The stratification of time didn’t have a clear boundary like water and oil. It was more like two cups of water mixed. In other words, time passing through different levels wasn’t going from one place to another, but changing one’s perspective of everything in the world.

This sounded very simple, but if the difficulty of crossing the World Shell to other planes was to extend one’s fingers from the oil layer to the water layer, then changing one’s perspective of time was probably equivalent to using the naked eye to distinguish which drop of water was poured out of the first cup.

At least technically, this was impossible.

Only by becoming the spokesperson of a Holy Spirit or a Void Sovereign, thereby allowing him to escape the restraints of karmic time could he appear here.

“They? Who?” William muttered and asked, “You think I’m a god?”

The other party nodded and said, “Otherwise, how did you get here?”

William smiled faintly and said, “You also came here by your will. Does that make you a god?”

Remides shook her head and said, “My situation is a little special. There’s a shortcut.”

Ritual magic, anthropomorphic worship of the Holy Spirits…

As well as the complete fragment of creation… the soul.

The Mist Soul was relatively intact among the fragments of creation.

People who died in it would constantly reappear. Due to this nature, some scholars speculated that it was probably related to the Holy Spirit, the Dead, who symbolized memories. It might be a fragment that wasn’t complete when the world was created.

As long as one was in the Mist Soul, mortals could stroll through a cycle with themselves as the axis of observation and temporarily become a part of the cycle. If one ended their life in it, they could completely become a part of this cycle.

This was why those who died in Ava State’s mist would appear in the world again as Mist Spirits.

The essence of the Mist Spirit wasn’t a strange spiritual body, but a phenomenon.

Remides had relied on this to temporarily enter.

William spread his hands and said, “Therefore, like you, I came here through the Mist Soul.”

He had to admit that this was an extremely wonderful experience.

When William stepped into the thick egg-shaped mist, he could clearly sense that he was still in the throne room. However, what he saw wasn’t limited to his surroundings.

Following the backtracking of time, William skipped a long period of emptiness and arrived in the afternoon 1,008 years ago.

This was when he left.

Strangely—or rather, it wasn’t strange. This was his limit. William would only see nothingness if he continued.

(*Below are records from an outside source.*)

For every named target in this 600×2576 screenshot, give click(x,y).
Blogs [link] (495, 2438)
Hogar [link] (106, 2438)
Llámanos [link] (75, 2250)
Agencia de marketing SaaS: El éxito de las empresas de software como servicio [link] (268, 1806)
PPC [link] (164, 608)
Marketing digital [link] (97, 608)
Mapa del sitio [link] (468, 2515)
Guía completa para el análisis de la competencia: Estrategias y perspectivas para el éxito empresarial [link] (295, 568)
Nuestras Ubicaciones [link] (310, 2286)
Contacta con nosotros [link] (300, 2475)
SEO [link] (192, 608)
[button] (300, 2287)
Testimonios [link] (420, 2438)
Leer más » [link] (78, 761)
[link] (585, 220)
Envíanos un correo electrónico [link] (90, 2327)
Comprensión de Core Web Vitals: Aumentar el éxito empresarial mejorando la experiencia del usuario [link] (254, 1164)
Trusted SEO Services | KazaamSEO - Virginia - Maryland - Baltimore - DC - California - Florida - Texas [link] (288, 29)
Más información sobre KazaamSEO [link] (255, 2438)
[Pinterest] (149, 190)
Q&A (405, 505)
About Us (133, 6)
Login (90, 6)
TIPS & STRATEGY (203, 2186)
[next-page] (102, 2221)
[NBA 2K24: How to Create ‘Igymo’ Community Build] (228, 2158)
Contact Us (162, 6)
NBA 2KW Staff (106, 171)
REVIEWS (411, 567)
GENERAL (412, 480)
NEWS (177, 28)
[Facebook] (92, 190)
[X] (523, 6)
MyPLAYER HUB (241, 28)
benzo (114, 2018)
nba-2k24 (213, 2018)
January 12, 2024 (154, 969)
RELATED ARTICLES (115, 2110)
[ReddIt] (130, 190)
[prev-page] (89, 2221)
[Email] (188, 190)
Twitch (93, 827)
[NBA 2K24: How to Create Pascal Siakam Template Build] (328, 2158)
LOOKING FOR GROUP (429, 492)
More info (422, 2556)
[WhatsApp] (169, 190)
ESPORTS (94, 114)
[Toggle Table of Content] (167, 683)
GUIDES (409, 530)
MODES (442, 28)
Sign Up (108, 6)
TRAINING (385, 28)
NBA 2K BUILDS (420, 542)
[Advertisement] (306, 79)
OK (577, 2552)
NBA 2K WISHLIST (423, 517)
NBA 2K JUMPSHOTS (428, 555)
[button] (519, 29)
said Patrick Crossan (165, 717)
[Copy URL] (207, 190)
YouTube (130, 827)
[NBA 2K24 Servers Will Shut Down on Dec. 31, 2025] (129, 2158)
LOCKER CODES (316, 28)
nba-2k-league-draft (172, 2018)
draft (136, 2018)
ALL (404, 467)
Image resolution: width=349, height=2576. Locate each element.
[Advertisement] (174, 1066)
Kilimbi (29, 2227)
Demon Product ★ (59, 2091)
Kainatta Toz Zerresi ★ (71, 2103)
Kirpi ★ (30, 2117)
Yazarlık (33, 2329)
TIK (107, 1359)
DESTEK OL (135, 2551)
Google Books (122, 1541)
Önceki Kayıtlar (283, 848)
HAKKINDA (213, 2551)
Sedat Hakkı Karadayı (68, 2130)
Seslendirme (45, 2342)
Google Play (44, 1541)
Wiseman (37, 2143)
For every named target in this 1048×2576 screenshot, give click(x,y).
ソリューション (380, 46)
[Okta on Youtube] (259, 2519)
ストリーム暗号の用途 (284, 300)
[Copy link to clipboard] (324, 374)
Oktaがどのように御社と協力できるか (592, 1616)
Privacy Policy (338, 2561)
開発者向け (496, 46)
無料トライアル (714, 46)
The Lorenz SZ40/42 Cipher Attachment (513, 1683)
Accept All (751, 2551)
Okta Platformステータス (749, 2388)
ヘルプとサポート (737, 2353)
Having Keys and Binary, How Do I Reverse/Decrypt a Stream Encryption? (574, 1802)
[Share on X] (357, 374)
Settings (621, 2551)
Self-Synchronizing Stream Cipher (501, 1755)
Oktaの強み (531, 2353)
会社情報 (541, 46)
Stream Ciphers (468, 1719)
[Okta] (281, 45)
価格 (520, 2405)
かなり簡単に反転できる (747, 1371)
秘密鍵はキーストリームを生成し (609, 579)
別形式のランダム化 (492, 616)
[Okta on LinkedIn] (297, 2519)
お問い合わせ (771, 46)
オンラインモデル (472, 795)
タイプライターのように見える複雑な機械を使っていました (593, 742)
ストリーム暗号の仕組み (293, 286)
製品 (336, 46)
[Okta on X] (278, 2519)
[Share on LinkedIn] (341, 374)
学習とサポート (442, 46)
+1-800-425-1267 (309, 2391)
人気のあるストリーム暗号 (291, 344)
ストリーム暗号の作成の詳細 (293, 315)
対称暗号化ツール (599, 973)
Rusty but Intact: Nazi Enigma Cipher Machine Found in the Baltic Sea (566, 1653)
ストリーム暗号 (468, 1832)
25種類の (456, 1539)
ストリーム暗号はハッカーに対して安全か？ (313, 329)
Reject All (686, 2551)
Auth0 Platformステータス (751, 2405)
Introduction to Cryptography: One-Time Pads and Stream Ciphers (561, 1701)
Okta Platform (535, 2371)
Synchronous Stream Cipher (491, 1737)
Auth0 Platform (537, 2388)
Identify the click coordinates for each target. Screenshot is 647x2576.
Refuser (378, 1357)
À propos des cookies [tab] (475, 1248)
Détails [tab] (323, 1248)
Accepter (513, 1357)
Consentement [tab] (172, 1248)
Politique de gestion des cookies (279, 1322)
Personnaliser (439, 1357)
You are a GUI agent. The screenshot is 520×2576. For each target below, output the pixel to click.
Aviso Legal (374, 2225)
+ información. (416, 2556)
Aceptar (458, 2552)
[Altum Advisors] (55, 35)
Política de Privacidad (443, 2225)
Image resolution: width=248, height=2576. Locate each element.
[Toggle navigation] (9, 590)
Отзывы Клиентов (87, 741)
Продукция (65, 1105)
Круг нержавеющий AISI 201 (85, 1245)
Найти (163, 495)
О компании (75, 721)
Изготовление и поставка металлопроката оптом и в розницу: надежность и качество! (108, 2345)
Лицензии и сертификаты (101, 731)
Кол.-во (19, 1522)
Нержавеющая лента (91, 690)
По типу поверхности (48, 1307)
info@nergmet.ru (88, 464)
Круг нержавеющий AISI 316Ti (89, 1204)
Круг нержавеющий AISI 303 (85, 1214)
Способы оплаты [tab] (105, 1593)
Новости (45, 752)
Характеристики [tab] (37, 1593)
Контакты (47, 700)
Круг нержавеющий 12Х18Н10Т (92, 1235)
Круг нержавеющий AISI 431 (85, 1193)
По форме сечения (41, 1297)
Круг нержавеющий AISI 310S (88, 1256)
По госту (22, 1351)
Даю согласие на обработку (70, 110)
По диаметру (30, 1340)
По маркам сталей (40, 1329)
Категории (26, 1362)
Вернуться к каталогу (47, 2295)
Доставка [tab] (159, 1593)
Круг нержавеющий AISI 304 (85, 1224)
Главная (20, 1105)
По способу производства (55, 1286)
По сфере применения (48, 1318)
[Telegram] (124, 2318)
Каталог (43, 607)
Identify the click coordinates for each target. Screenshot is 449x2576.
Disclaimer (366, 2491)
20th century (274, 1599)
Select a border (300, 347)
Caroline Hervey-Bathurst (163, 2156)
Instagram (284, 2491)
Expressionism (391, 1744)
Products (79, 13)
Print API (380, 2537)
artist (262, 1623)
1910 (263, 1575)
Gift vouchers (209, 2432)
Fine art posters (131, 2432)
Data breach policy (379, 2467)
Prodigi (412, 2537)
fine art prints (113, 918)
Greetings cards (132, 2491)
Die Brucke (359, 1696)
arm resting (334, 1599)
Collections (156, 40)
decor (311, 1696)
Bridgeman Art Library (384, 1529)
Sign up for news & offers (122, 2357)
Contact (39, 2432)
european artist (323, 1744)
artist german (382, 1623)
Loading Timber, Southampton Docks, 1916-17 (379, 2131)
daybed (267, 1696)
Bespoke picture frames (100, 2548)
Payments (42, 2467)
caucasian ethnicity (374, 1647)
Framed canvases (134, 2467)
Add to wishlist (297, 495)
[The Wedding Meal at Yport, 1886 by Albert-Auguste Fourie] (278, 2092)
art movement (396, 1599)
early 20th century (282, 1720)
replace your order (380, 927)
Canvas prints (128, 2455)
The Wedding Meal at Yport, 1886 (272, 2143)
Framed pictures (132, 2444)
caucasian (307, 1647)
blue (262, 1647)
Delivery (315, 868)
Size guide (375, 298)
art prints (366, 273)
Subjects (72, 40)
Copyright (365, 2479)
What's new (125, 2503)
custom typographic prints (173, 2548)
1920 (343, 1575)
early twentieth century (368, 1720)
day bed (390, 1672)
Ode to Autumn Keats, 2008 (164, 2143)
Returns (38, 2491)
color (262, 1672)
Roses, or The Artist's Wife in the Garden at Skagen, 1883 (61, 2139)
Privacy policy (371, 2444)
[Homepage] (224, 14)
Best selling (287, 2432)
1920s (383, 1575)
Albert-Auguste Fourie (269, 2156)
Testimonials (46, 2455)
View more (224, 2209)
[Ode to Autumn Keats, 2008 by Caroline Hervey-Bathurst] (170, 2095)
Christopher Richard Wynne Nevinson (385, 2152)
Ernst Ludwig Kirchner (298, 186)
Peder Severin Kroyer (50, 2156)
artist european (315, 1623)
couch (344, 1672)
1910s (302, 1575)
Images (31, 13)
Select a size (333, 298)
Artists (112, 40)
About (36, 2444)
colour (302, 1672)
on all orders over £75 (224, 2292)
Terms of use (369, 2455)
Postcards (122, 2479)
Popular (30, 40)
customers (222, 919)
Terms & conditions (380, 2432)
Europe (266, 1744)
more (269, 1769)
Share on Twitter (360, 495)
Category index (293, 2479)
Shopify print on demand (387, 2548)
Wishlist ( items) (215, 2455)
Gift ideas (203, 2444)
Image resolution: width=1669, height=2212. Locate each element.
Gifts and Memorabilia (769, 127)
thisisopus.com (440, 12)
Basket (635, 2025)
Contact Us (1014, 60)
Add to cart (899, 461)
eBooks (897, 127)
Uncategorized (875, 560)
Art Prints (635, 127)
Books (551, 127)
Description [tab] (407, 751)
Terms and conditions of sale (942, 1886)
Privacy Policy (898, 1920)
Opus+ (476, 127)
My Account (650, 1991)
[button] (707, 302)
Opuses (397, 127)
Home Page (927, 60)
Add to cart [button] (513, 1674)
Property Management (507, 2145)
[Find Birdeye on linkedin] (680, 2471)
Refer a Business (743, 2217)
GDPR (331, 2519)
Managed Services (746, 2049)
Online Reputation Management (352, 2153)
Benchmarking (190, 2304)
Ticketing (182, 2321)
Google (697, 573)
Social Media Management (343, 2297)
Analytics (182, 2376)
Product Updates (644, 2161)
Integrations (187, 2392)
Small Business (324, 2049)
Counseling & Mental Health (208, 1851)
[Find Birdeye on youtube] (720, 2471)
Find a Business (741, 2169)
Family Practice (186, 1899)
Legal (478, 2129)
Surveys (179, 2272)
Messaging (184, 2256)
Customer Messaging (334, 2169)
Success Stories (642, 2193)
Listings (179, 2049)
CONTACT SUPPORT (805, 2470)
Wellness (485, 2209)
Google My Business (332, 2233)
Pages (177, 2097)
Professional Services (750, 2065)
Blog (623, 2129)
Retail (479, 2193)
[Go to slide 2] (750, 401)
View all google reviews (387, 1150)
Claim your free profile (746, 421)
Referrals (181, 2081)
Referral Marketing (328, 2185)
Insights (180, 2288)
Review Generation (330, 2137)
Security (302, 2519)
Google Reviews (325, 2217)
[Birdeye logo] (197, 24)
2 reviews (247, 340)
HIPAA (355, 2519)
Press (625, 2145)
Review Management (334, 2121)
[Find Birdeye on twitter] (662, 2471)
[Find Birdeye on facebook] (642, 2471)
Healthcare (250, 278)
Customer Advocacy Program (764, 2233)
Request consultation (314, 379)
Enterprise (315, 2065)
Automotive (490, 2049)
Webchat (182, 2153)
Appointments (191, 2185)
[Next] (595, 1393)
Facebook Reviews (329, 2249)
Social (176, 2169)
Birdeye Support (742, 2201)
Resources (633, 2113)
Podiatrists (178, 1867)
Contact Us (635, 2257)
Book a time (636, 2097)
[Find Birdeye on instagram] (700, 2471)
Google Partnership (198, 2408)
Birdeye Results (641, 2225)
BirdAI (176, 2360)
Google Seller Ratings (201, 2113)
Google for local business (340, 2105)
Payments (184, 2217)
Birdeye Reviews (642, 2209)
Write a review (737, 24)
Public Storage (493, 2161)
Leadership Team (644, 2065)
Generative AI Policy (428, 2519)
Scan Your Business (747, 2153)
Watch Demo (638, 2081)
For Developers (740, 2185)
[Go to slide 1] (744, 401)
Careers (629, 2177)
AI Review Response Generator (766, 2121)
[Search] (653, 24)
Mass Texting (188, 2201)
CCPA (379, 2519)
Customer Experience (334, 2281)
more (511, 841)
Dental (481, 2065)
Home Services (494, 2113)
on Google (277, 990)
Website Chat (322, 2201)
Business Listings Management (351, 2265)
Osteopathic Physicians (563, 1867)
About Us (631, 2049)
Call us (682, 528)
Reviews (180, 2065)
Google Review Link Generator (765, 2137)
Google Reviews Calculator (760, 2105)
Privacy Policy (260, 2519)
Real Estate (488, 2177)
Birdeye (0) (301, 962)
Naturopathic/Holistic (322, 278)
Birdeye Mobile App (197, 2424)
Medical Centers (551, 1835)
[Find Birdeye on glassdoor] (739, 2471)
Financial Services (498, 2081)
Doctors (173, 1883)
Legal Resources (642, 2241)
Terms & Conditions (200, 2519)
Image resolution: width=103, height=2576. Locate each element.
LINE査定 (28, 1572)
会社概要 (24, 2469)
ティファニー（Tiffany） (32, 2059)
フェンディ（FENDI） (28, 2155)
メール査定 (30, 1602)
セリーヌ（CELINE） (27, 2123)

He couldn’t theoretically see the birth of a character like him.

This certainly wasn’t time travel because it didn’t change the past or the future based on the tracing of cyclic time.

As for him, he could only see “everything he knew” and “see” everything he knew.

If he wanted to make changes, he had to consume a huge amount of fuel to bend his time axis into a ring and close it, completely becoming a part of the cycle of time.

However, when that happened, he would become a phenomenon.

Phenomena were phenomena precisely because they didn’t need to rely on an individual’s will.

Even if millions of bright lamps were lit at the same time to illuminate the night, the night wasn’t the day—this wasn’t something that could be changed by human strength.

However, from another perspective, this also proved that an individual’s will was a product of karmic time.

William felt an ensuing headache and didn’t ponder over these questions. He looked at Remides and frowned subtly.

Remides was like a Parkinson’s patient sitting on a roller coaster using an inferior DSLR in her hand to take a human silhouette through a layer of frosted glass. She could barely make out a vague outline.

This was probably a phenomenon caused by the overlapping of her countless selves on the timeline.

William lowered his head and looked at his hand.

Normal hands didn’t even have any double images.

If a reader-like third party looked at the two of them from an omniscient point of view, they would see a dazzling phantom looking at a complete person.

William didn’t exist across the entire timeline like the other party. He was still him, independent and unique.

It was like an outsider hung above all systems.